While a study at Brown University found that teens need just as much sleep as they did when they were preteens (about 9 to 10 hours), teens get on average just over seven hours of sleep a night. In the past, researchers rarely linked more sleep with high grades. However, in this study, they said that teens who got A's on their report cards got an hour more sleep at night and went to bed an hour earlier than peers who got D's and F's.

8 Ezzz Sleep Tips for Teens

So how can you change your sleep habits? Try these sleep tips:

1. Make your bedroom a quiet place. Turn your computer off before you get in bed. If your home is loud at night, wear earplugs.

2.   Take a hot bath or shower before bed to boost deep sleep. Then keep your room cool (about 68 F) to cool your body. One study showed that sleep happens when the body cools. Wakefulness occurs when the body temperature warms up.

3. If light bothers you, put blackout shades in your windows. Make sure your door is shut when you go to bed. Turn your clock with the face toward the wall, so you don’t check the time all night long. You can also buy a lightweight and comfortable sleep mask at most stores that will cover your eyes and prevent light entry. When you get up on school days, open your shades, and turn on your light. The early light of day helps to “reset” your brain to push your bedtime to an earlier hour.

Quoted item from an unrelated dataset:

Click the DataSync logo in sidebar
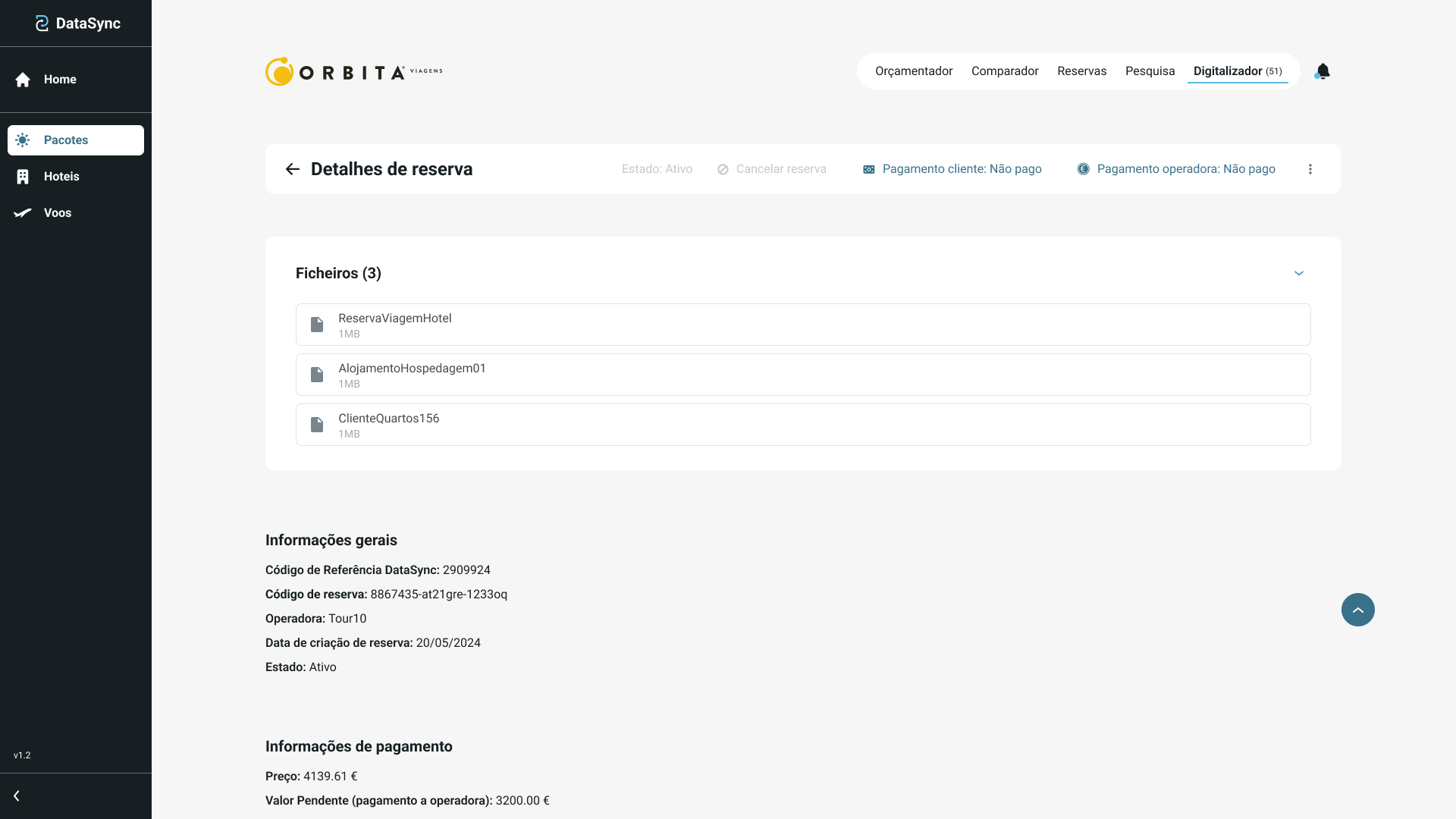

4. If you are stressed, relax with soft music or yoga right before bedtime. If you can’t relax, ask your doctor for help.

5.  Go to bed early when you’re ill. Even an hour earlier each night can help give your body the sleep it needs to get well. Be sure to plan for this added sleep time if you have to get up early for school.

6. In the book Smart Cookies Don’t Get Stale, dietitians Catherine Christie, PhD, and Susan Mitchell, PhD, say to eat high-carb snacks before bed. This makes you feel warm and sleepy. Try pretzels, cereal, graham crackers, fresh fruit, dried fruit, fruit juice, vanilla wafers, saltines, popcorn, or toast with jam or jelly.